[EXERCISE] Collect every line of the items below that contains the string "coordinates", and copy each of those lines in full.

"""

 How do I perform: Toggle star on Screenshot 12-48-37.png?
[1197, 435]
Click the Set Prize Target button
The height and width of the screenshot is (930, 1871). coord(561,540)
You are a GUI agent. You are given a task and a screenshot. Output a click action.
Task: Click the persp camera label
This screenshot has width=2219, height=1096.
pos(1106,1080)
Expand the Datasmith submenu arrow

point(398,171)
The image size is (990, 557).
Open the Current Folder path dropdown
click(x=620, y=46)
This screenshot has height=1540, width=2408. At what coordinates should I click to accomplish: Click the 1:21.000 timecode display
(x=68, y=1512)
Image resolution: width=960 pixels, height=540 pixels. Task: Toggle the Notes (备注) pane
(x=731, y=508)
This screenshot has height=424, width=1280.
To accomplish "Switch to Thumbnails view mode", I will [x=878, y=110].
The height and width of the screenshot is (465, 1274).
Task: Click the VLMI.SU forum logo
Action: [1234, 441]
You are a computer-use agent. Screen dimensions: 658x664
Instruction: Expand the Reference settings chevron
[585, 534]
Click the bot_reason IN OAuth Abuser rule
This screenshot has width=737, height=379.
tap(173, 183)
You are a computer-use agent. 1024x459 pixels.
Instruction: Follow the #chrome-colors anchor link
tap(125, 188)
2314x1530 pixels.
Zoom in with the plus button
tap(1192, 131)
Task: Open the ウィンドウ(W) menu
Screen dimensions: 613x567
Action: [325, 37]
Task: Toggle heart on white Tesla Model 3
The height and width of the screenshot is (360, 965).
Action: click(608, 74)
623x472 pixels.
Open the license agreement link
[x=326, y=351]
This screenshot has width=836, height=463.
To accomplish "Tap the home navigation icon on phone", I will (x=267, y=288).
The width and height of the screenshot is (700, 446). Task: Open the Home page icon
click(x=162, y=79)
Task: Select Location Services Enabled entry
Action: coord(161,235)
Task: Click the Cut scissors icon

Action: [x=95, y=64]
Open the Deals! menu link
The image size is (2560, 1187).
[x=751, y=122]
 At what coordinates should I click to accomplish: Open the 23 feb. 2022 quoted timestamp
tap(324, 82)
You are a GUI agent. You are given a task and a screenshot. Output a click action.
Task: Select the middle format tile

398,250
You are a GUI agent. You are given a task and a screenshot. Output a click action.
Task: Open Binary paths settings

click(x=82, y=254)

"""

[ANSWER TO THIS PROBLEM]
This screenshot has height=1540, width=2408. At what coordinates should I click to accomplish: Click the 1:21.000 timecode display
 At what coordinates should I click to accomplish: Open the 23 feb. 2022 quoted timestamp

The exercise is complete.